You do run a fund called Cento VC. So you do have a point of view on what this data means and how you are adjusting what your strategy is going to be, right? So perhaps we can talk about that as well.
(19:34) Dmitry Levit:
Back to the comment about ADB and me breaking their heart. What we must emphasize, and before we start using the insights from our report, is the underlying methodology basically says the following thing. I, the report, care about companies built around revenue derived from Southeast Asia. There are lovely companies all over Southeast Asia that sit in Southeast Asia and serve the world. There are also separately lovely companies that sit elsewhere, serve the world, and happen to be incorporated in Singapore. If we remove the buzz and the PR and the storylines of a Boston biotechnology company somehow being a Southeast Asian champion, if you just remove all of that, you get our report. So it kind of ignores quite a few interesting sparks, some interesting shoots of Southeast Asia building something that's suitable for the rest of the planet. It's intentional. There must be a bunch of strategies there.
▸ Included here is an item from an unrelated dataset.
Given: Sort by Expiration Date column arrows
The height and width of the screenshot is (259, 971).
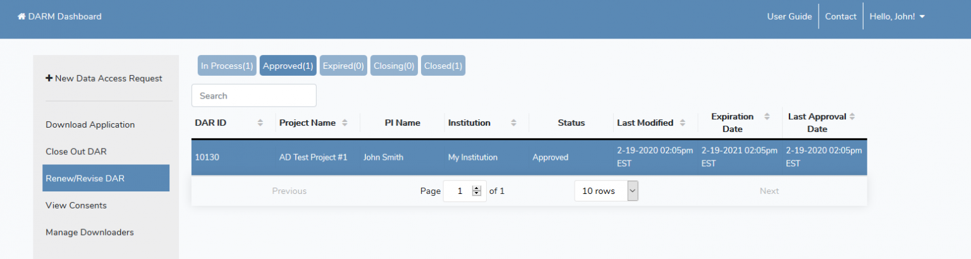Looking at the screenshot, I should pos(767,117).
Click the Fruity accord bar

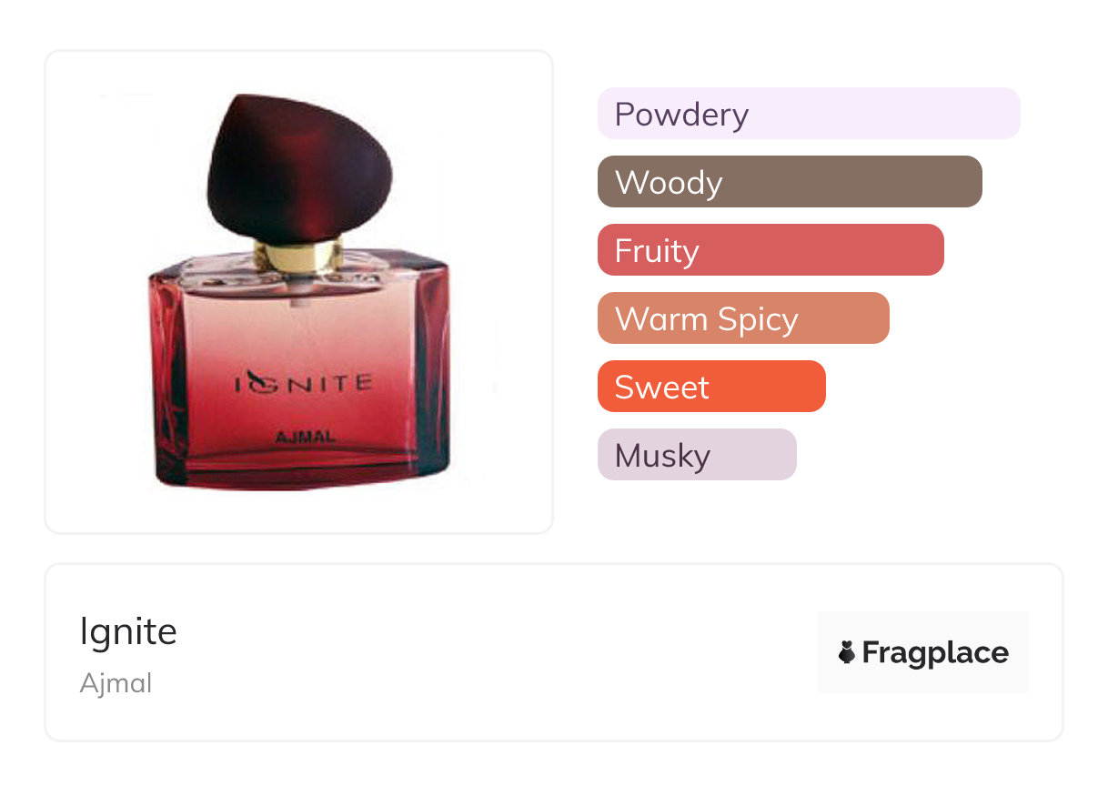click(771, 250)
I just haven't looked into them at any level of depth.
For what we see in terms of revenue and traction derived from Southeast Asia, it would seem to be prudent to expect exits of $100 mil in a very good outcome. $250 mil in an excellent and exceptional outcome, and half a bil plus in once every half a decade scenario. Then, one should be hopeful and expect things to improve every year. If you look at the chart of the liquidity outcomes, you would see that things at inch up 25% every year was a few interruptions for the crisis pandemic, what have you.
So probably it's worth shifting these expectations upwards a little bit as time goes by, because funds started today, reaps the rewards 7 to 10 years from now. And then you work your valuation stack back from that expecting a 3X step up with two and a five, two and a half at most, at least between two different stages of funding and the very simple set of math emerges, which we internally call capital trajectory. That one should work towards and then adjust a few things here and there, depending on the velocity of the ecosystem or founders qualities or unnatural non market circumstances, say proximity to a newly elected government and some such. So that's the heart of how we develop our strategies. And then that you can festoon with all sorts of things concentrated versus diffuse. Focused on a specific playbook versus generalist. Country specific versus regional for that I think nobody can beat reports by Asia Partners. These guys mapped out the entire chess board.
(21:40) Jeremy Au:
Oh, for sure. They definitely have a great report. Shiyan, what are your thoughts? Because you also have a fund strategy as well, and you also look at multiple geographies as well, you know, with your other partners. So how do you think about Southeast Asia in terms of the strategy?
(21:53) Shiyan Koh:
Yeah. I mean, I think for companies as defined by Dmitry that derive the bulk of their revenue from Southeast Asia, I think the deals just look a lot more like small cap, private equity, and you kind of underwrite it accordingly. And there's a lot of work to do in Southeast Asia, a lot of infrastructure to be built. There's a lot of things that are suboptimal, right? That you're like, how come I can't do this and fill in the blank country? Someone should make this, right? So I think those opportunities still exist. I think you just have to be clear-eyed about what their actual TAM is. And maybe once in a while, you'll get someone who's going to come in and say, Hey, I can build a multi country thing, but it's actually very hard.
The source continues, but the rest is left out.